── Input ──

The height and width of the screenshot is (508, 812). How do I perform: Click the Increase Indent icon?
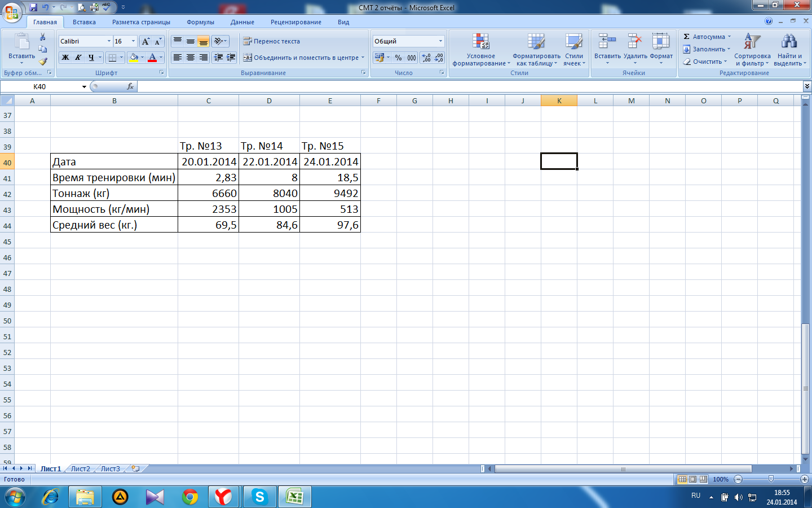231,58
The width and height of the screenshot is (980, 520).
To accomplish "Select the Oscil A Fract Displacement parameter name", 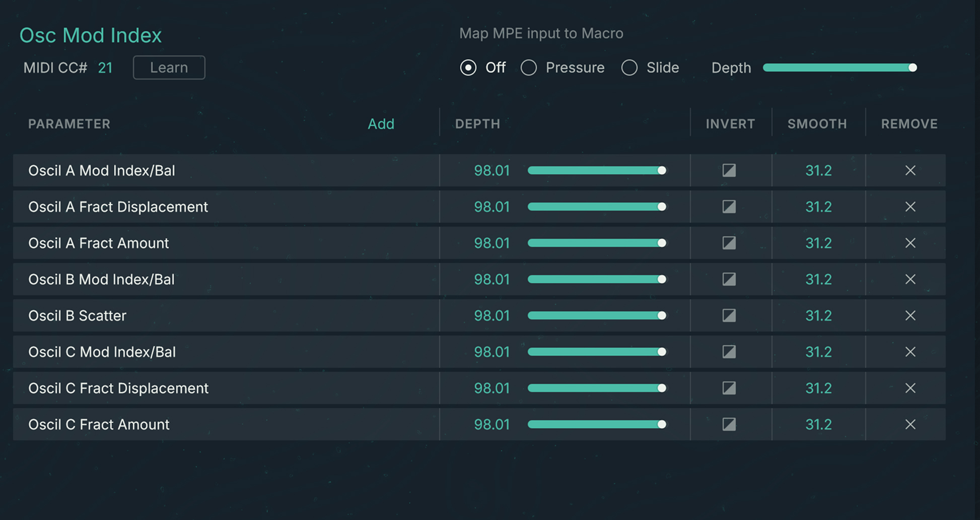I will coord(118,207).
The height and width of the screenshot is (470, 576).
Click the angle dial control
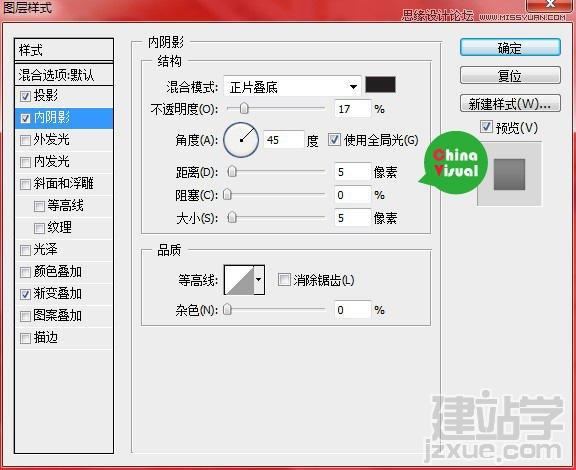coord(241,140)
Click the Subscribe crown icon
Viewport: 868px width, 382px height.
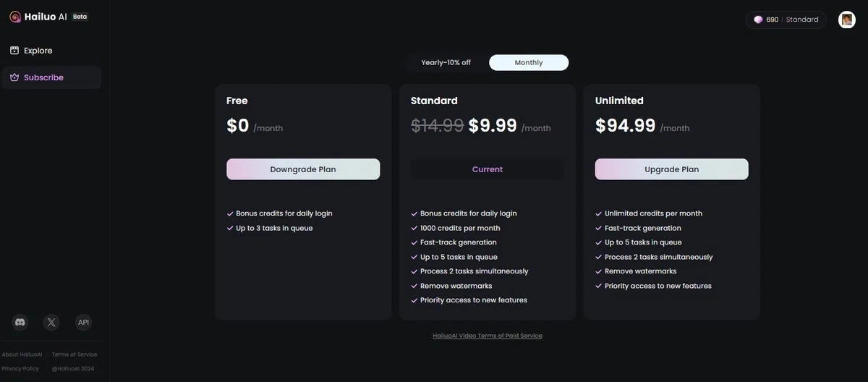pos(14,77)
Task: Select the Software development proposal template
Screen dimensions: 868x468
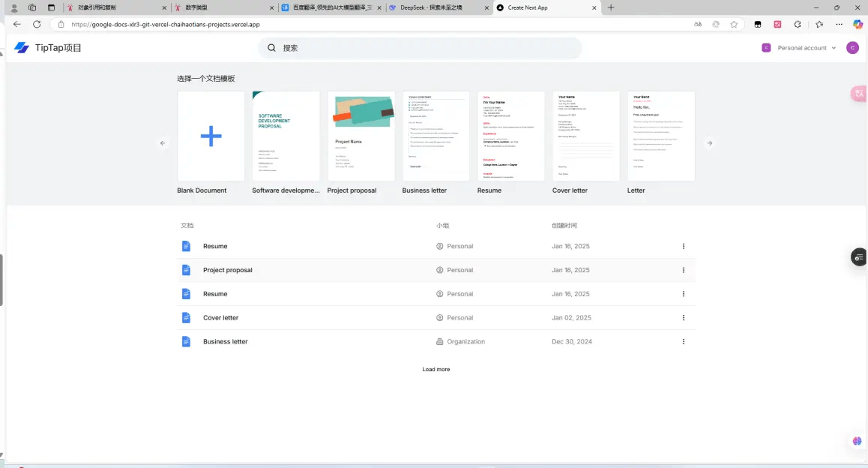Action: (286, 136)
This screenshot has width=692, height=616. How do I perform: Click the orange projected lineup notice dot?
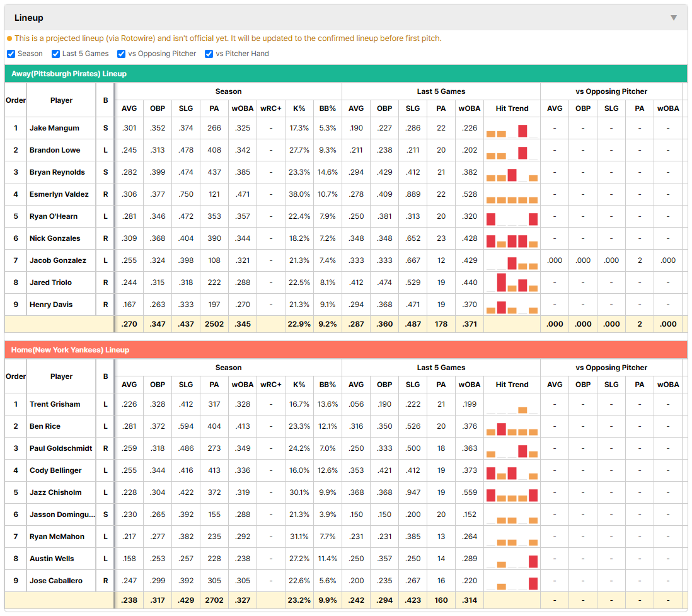[x=9, y=38]
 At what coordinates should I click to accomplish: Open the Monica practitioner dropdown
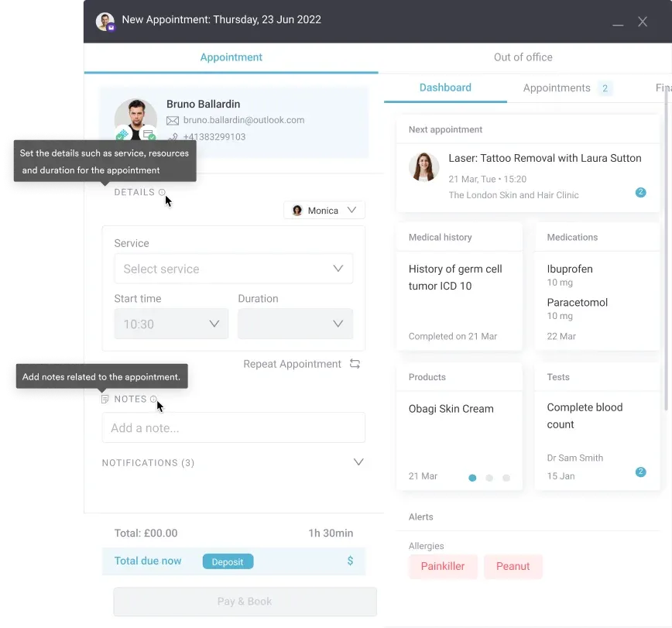click(324, 209)
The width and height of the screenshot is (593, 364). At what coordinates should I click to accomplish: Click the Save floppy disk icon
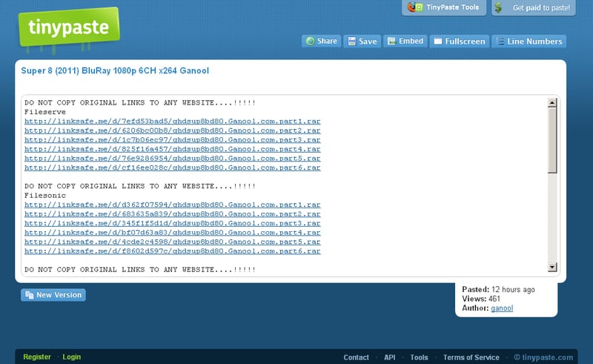351,42
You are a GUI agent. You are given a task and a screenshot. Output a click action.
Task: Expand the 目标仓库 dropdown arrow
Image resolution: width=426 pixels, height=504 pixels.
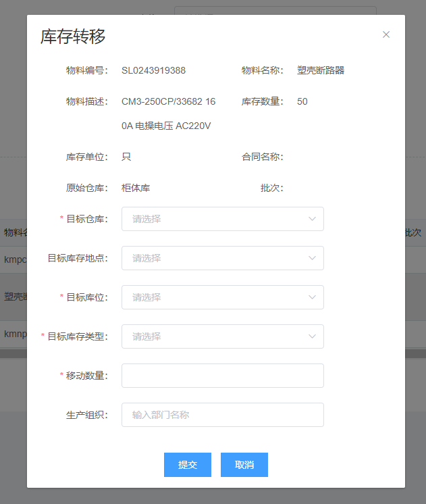(312, 219)
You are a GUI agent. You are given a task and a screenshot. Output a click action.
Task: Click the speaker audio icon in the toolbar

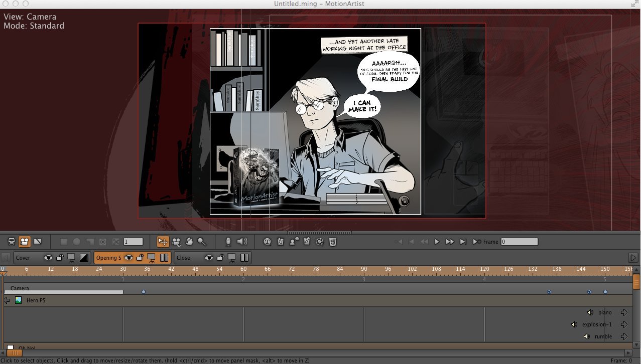[x=242, y=242]

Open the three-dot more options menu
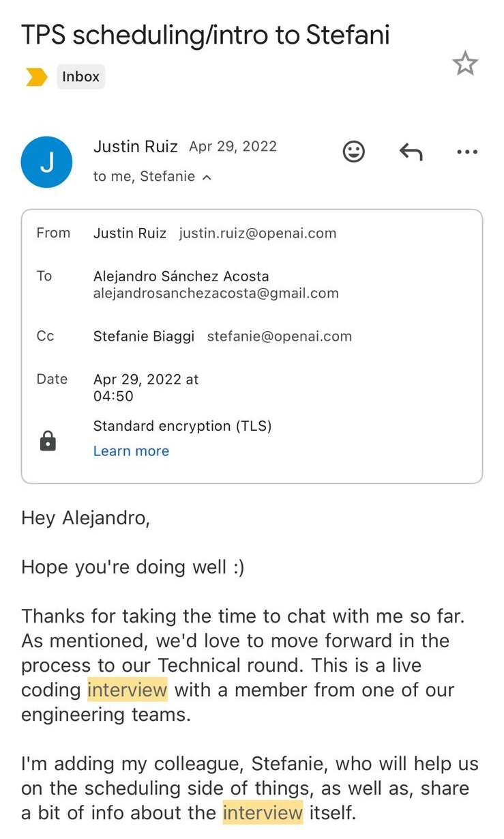point(466,152)
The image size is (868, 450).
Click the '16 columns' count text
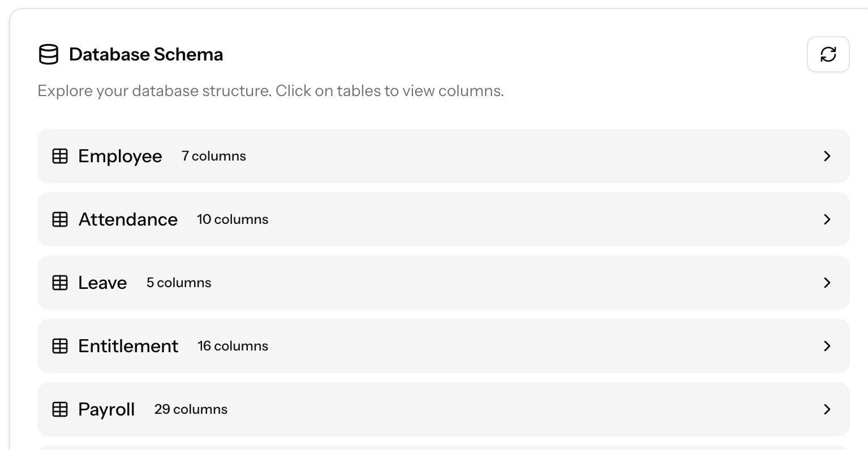click(x=233, y=346)
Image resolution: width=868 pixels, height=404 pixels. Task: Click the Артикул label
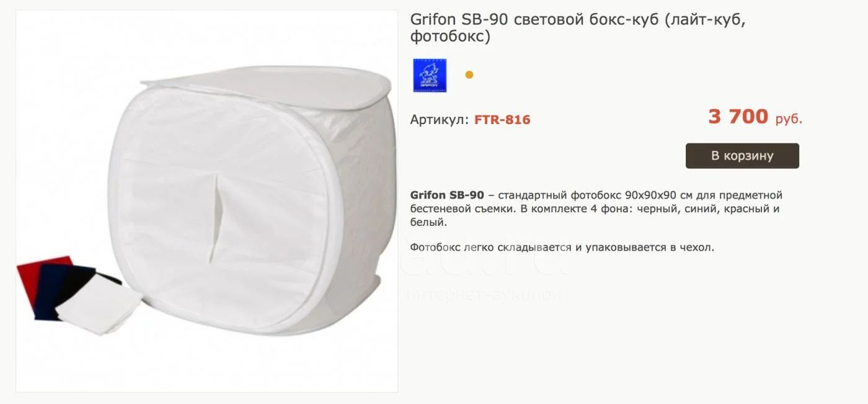coord(439,120)
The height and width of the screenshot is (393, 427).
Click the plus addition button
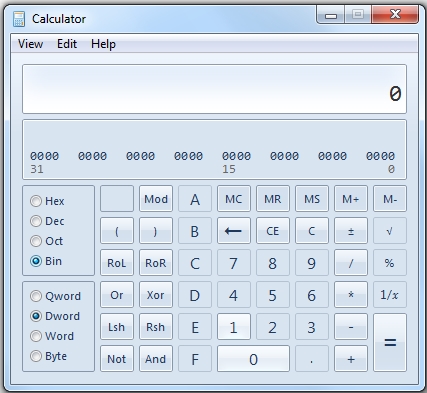coord(351,359)
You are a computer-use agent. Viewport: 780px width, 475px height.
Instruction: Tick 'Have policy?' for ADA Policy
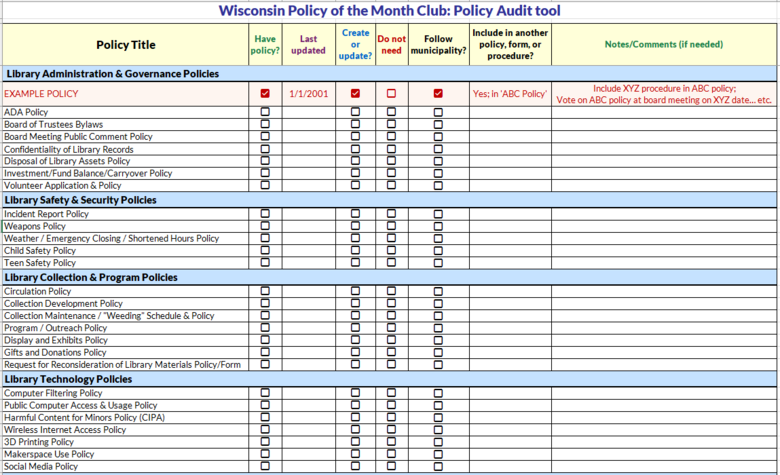pyautogui.click(x=265, y=113)
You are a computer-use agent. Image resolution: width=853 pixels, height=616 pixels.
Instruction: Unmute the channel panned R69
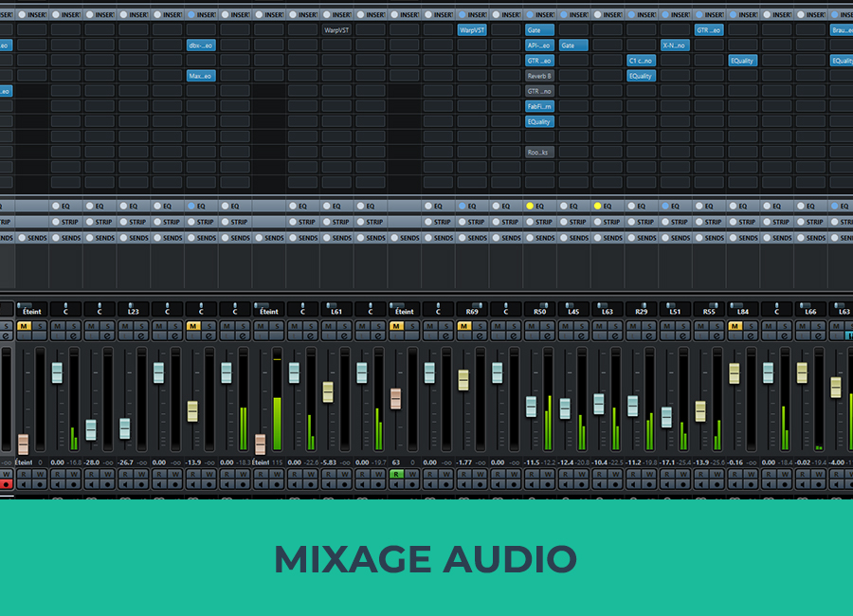click(463, 326)
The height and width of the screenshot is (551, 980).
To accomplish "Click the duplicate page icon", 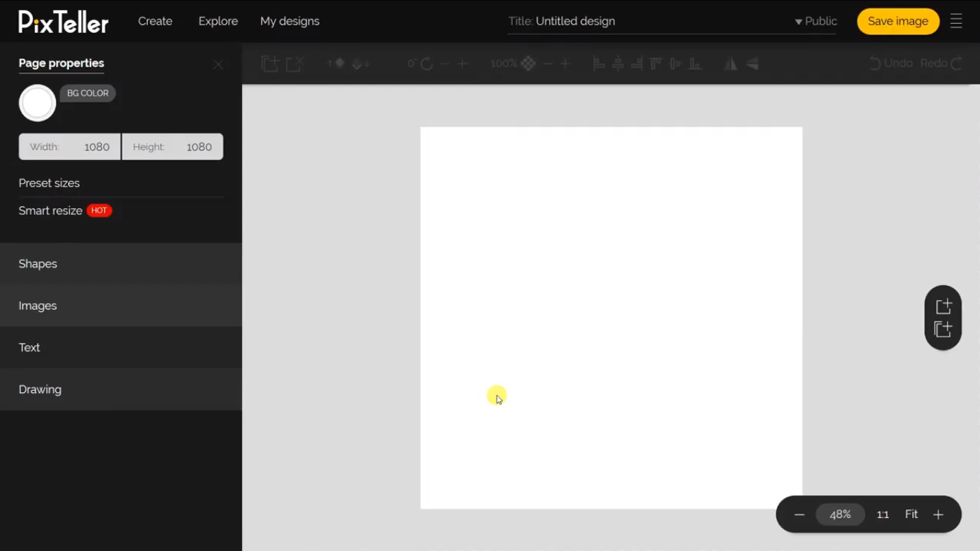I will (943, 330).
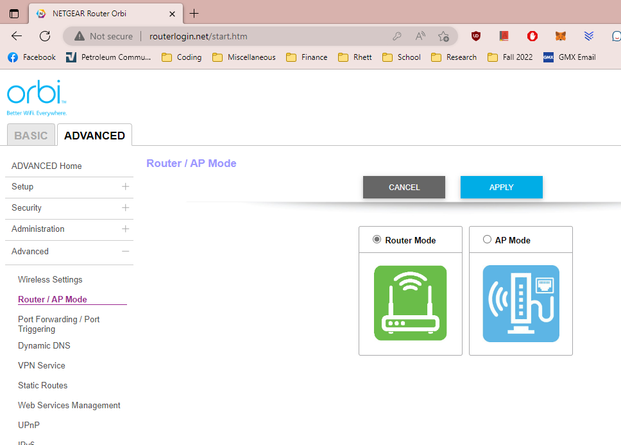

───

Each line of the entries above that includes the string "agent" should be copied out.

You are a GUI agent. You are given a task and a screenshot. Output a click action.
You are a GUI agent. You are given a task and a screenshot. Output a click action.
You are a computer-use agent. Viewport: 780px width, 475px height.
You are a computer-use agent. Image resolution: width=853 pixels, height=616 pixels.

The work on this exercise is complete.